METHODS  Clinical data from 202 ICU patients with severe pneumonia admitted to Hongqi Hospital Affiliated to Mudanjiang Medical University from Jan. 2021 to Dec. 2023 were retrospectively collected to analyze the infectious pathogens and their drug resistance. Patients were divided into an MDRO group （n=67） and a non-MDRO group （n=135） according to the presence or absence of MDRO infection after ICU admission. Logistic regression analysis was employed to identify risk factors for MDRO infection. With the occurrence of MDRO infection as the final outcome, the dataset was randomly divided into a training set （70%） and a test set （30%）. Three machine learning models （Random Forest, Gradient Boosting and AdaBoost） were developed. Each model underwent five-fold cross-validation, and the area under the curve （AUC） and positive predictive rate were adopted as the primary indicators to evaluate model performance.

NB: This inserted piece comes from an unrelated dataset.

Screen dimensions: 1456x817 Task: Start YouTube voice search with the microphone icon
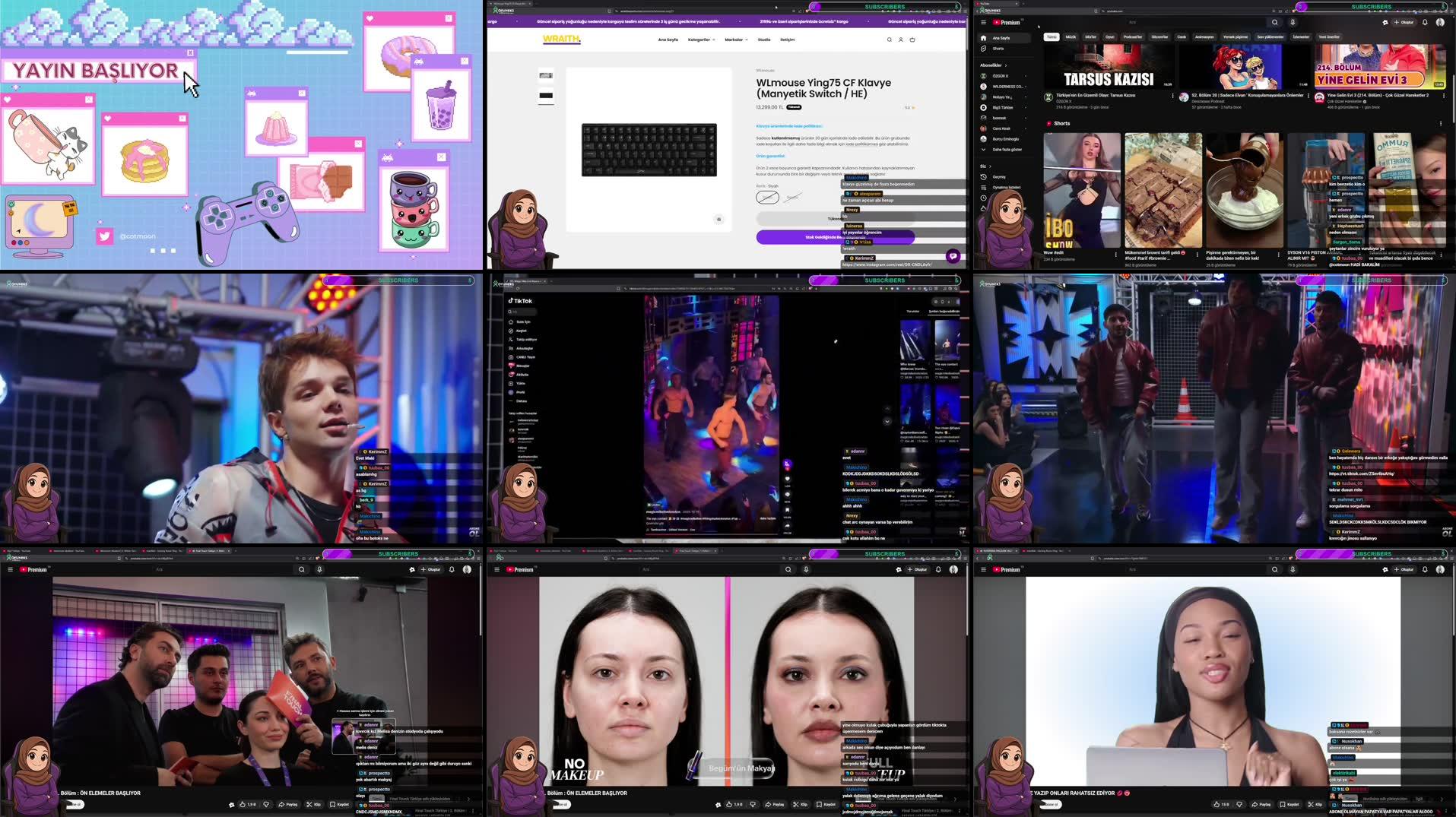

RESULTS  A total of 271 strains of pathogenic bacteria were isolated from the 202 patients with severe pneumonia, including 193 strains （71.22%） of gram-negative bacteria （mainly Klebsiella pneumoniae）, 45 strains （16.60%） of fungi and 33 strains （12.17%） of gram-positive bacteria. The isolation rate of MDROs was 19.19%（52/271）, and the isolation rate of extended-spectrum β-lactamases （ESBLs）-producing in K. pneumoniae was up to 30.56%（22/72）. The length of ICU stay （OR=1.092） and the APACHE II score （OR=1.123） were identified as risk factors for MDRO infection in ICU patients with severe pneumonia. Among the three machine learning models, the Gradient Boosting algorithm achieved the highest AUC （0.916）. Although the AUC values of the Random Forest and AdaBoost algorithms were also ＞0.9, their positive predictive rates were lower than that of the Gradient Boosting algorithm. Therefore, the Gradient Boosting algorithm model demonstrated superior predictive capability.

CONCLUSIONS  The Gradient Boosting model exhibits the best performance, identifying predictive factors such as an elevated neutrophil ratio, prolonged mechanical ventilation duration, abnormal platelet count and the use of ≥3 antimicrobial agents. This provides a reference for early warning and individualized prevention and control of MDRO infection.